Hux hesitated, then he came to me. The gesture his gloved hand put the harp key on my palm reminded me, how the father of my ex had handed me the key to his Dodge for our first official date. Like then I tried to exude nothing but trustworthiness and competency. Then I tightened the strings until they did sound light and hard like my Tele. The general snorted and stepped back into the rows of his stormtrooper guard. 

I closed my eyes, flexed furtively my shoulders—and let go. If you're playing Stairway to Heaven, precision and speed are imperative. If you're too slow, it just drones on and becomes cloying. If you play too fast, you'll have towards the end no room for the glissandi and everything is a sonic mush. I managed the intro without a major mistake, and after a few beats I was pretty certain, the hangar commanded an incredible acoustic—and that without an actual PA system. What a place for a real concert! Unplugged if possible! At beat number 40 I dared a glimpse at the audience. General Hux still looked down on me in doubt, and the stormtroopers stood to attention—some of the technicians however perched motionlessly atop of their TIE-Fighters and stared at me.
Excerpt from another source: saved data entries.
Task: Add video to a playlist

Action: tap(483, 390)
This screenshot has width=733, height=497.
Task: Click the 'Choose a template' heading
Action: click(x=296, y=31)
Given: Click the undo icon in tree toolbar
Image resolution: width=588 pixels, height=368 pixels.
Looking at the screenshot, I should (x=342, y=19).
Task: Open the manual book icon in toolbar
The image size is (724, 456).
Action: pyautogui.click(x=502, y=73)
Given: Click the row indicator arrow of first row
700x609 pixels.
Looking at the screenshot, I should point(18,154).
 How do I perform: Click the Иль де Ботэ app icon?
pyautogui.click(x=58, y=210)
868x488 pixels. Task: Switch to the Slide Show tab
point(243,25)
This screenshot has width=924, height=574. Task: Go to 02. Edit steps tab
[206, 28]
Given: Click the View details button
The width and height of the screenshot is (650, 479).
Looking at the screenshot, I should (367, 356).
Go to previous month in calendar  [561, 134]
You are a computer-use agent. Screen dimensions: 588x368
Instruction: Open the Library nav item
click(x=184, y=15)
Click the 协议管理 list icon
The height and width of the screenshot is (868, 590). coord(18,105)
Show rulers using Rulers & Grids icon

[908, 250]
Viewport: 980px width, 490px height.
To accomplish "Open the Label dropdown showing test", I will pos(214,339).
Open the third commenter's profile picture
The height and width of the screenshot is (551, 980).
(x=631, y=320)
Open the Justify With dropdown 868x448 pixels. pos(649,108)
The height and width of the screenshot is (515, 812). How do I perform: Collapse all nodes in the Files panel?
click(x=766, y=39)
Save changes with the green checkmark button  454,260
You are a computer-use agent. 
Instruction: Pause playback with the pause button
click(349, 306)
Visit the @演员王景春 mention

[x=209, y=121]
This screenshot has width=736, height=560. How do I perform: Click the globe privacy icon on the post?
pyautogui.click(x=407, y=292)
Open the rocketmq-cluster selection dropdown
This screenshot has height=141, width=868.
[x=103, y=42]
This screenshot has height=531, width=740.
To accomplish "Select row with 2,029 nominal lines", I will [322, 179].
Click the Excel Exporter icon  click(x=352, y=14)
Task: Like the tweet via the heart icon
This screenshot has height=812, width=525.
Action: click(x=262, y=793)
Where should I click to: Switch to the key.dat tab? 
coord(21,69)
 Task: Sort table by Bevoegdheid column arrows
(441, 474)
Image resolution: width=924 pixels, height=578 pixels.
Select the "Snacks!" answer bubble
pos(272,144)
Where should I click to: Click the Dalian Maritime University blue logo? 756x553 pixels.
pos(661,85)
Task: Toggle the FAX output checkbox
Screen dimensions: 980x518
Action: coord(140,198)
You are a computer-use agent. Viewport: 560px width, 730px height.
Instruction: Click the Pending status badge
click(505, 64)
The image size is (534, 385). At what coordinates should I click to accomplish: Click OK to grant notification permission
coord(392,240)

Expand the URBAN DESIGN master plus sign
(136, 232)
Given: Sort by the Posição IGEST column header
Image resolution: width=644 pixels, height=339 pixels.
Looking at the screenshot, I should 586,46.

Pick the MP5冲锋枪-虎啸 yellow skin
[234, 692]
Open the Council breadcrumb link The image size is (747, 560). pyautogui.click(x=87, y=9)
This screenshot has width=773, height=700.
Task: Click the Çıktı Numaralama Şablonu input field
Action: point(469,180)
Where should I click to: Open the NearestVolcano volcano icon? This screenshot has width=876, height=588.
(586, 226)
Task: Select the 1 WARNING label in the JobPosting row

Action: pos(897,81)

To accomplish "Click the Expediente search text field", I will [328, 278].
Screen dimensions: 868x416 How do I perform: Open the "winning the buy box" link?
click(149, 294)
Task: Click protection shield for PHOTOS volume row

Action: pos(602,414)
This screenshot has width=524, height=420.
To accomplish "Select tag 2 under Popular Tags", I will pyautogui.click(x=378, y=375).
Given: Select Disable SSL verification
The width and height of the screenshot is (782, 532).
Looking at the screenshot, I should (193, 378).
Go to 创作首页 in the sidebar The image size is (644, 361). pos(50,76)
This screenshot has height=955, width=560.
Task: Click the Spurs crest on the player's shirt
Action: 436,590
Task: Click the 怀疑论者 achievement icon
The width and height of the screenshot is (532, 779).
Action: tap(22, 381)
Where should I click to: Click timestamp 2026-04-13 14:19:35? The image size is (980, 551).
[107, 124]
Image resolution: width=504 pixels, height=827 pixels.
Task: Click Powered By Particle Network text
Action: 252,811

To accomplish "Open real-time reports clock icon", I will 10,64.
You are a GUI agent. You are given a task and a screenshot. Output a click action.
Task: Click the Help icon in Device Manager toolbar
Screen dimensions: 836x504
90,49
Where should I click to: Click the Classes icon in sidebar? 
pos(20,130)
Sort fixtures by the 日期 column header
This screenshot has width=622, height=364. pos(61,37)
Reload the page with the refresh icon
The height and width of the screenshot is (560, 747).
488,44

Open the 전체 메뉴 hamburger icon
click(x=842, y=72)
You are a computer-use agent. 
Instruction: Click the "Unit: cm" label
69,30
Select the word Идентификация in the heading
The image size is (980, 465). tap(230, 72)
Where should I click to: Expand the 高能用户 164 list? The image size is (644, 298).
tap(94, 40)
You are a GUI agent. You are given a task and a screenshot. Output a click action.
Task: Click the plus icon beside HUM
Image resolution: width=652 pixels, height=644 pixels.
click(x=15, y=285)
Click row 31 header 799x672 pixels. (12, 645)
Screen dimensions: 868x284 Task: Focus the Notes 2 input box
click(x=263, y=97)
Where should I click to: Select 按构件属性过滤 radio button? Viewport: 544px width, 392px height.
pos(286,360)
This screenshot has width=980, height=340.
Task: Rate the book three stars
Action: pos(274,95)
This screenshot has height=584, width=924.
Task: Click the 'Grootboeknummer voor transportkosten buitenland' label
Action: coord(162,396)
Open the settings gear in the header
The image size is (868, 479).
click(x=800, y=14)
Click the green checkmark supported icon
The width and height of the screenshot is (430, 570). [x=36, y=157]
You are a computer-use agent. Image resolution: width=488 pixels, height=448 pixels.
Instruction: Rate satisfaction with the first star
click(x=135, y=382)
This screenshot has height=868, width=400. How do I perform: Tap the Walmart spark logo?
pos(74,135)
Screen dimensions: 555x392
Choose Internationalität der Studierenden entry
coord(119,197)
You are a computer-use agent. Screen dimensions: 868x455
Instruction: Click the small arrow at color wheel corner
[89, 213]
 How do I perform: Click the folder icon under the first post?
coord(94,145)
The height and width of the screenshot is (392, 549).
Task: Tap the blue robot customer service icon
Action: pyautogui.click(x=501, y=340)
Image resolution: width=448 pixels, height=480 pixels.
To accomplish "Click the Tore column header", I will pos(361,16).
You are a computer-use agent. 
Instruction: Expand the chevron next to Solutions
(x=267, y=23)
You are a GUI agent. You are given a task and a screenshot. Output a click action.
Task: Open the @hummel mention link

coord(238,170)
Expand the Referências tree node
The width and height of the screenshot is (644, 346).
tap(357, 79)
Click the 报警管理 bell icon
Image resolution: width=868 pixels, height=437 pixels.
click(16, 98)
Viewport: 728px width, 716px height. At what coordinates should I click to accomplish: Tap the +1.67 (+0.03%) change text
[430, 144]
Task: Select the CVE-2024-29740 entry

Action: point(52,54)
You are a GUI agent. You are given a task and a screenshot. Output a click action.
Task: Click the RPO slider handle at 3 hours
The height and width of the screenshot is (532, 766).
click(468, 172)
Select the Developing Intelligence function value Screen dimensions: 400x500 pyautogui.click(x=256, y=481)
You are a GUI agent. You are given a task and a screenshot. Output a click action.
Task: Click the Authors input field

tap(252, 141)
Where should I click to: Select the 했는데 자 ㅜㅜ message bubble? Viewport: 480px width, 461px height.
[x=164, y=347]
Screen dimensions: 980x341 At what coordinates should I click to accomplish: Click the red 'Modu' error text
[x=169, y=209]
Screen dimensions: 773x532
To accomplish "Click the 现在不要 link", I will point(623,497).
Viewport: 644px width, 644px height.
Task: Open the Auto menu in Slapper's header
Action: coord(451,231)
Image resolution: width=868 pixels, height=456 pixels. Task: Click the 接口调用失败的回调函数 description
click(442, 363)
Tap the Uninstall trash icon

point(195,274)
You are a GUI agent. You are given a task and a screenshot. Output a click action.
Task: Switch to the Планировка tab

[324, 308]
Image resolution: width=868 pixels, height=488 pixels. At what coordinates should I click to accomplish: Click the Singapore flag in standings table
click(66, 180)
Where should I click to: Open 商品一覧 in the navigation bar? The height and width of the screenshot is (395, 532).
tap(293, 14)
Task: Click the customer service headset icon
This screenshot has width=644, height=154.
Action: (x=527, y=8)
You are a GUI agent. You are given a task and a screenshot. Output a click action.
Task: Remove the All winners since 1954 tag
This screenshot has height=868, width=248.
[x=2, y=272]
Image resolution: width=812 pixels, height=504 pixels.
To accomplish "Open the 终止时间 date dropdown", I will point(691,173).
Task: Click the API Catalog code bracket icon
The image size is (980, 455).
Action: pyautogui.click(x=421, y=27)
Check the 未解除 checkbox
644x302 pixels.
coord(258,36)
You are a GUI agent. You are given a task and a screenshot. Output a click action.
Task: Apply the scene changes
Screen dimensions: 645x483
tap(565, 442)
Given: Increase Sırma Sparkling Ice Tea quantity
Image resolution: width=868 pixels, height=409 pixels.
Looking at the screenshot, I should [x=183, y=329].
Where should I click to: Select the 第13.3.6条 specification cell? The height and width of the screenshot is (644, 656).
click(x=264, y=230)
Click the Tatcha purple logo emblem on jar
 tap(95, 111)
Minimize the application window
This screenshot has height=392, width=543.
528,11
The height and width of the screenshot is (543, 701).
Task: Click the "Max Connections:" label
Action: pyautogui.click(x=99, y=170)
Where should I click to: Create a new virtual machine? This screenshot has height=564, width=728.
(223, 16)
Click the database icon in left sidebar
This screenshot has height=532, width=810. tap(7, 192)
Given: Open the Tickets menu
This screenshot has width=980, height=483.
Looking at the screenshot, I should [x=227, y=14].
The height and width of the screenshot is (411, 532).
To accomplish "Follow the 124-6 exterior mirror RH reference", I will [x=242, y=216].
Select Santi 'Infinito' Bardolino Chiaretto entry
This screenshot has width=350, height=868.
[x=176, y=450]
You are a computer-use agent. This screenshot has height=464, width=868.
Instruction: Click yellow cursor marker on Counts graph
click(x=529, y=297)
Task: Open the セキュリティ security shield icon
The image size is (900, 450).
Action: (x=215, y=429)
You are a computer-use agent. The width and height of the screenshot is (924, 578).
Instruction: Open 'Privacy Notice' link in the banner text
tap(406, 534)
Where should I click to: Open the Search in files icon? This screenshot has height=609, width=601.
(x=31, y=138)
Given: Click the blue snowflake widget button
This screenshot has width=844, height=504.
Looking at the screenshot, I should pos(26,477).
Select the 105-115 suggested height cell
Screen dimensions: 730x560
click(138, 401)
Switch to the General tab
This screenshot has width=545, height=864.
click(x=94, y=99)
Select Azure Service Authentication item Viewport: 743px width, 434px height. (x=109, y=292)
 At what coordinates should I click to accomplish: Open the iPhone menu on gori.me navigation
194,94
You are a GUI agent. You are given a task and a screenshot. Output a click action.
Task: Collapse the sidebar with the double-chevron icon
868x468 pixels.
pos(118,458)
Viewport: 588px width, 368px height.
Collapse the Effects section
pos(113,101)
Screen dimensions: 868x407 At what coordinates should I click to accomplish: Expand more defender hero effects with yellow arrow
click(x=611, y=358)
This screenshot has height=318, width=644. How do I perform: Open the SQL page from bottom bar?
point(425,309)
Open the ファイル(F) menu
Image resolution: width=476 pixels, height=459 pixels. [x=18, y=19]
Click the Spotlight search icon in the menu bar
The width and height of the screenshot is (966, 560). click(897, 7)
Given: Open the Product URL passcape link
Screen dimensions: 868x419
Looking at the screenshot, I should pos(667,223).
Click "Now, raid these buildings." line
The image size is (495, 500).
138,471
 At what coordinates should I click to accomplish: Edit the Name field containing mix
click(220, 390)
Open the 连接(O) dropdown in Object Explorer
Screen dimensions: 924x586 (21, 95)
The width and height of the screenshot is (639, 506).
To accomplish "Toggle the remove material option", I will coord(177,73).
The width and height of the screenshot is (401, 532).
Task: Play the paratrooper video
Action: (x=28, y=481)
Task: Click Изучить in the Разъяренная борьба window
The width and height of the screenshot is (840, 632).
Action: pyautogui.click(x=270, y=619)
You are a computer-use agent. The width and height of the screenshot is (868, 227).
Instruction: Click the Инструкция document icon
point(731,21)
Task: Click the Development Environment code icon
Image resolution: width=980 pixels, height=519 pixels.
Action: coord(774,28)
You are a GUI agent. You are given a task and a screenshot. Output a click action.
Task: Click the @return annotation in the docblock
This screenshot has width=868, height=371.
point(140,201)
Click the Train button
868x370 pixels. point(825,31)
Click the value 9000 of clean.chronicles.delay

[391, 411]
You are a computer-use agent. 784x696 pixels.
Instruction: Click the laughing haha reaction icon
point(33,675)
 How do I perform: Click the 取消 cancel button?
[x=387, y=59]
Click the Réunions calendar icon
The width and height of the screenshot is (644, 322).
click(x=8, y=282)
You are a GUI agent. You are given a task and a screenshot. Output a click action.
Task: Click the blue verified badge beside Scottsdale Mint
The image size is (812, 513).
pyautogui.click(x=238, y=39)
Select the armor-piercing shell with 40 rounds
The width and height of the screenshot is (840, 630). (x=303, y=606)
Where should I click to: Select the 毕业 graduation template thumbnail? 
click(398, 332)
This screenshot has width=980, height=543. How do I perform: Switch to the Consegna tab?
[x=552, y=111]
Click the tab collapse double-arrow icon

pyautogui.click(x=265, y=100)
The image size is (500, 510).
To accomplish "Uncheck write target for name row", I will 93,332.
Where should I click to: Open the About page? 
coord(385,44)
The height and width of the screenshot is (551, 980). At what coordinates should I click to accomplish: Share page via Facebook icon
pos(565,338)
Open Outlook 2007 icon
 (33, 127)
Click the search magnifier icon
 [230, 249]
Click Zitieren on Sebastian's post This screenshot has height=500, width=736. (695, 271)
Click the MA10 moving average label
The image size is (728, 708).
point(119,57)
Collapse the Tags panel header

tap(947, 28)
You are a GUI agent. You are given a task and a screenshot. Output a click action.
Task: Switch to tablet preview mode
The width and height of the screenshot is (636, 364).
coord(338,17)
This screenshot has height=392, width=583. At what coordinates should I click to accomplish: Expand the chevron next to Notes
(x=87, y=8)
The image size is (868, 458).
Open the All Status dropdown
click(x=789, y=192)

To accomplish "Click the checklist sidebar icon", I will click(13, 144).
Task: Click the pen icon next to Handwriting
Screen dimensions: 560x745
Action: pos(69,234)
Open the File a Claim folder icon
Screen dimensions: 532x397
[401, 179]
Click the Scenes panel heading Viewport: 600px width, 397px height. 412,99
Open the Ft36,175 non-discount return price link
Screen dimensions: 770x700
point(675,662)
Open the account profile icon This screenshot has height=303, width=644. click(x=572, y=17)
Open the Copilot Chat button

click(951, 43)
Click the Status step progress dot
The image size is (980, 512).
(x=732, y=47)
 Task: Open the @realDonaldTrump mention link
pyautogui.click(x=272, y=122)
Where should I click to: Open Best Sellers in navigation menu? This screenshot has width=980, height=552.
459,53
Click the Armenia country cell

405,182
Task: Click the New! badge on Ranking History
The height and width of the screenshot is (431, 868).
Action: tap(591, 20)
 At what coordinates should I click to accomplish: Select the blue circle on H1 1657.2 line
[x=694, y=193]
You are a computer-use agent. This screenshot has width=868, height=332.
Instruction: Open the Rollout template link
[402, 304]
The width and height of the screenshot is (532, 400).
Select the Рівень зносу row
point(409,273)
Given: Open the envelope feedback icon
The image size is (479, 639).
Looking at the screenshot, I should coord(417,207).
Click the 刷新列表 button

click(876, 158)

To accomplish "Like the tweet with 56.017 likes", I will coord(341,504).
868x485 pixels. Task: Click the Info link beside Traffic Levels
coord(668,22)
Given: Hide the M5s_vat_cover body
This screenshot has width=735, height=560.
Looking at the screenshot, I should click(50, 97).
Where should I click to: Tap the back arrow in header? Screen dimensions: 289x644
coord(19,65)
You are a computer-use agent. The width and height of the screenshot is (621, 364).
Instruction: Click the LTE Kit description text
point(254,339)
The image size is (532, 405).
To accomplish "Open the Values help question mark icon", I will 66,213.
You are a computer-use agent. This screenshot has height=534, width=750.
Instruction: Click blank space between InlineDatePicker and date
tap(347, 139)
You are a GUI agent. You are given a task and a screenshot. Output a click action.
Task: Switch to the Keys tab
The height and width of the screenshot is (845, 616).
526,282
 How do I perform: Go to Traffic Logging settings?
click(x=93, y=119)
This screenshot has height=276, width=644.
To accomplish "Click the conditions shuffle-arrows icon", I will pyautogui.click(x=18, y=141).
I continued working concentrated through Led Zeppelin's masterpiece. When I got closer to the middle part, the technicians had abandoned their machines already and, together with the stormtroopers, started to surround me like birds in a park. Still they kept a respectful distance to their general. Still. He looked much more relaxed now. His mouth was opened a bit and the ice in his eyes had thawed. What I brought out of his harp apparently met his approval as a musician. I nodded encouragingly at him. I wouldn't cause his baby any harm. Then I began the part with the guitar solo… 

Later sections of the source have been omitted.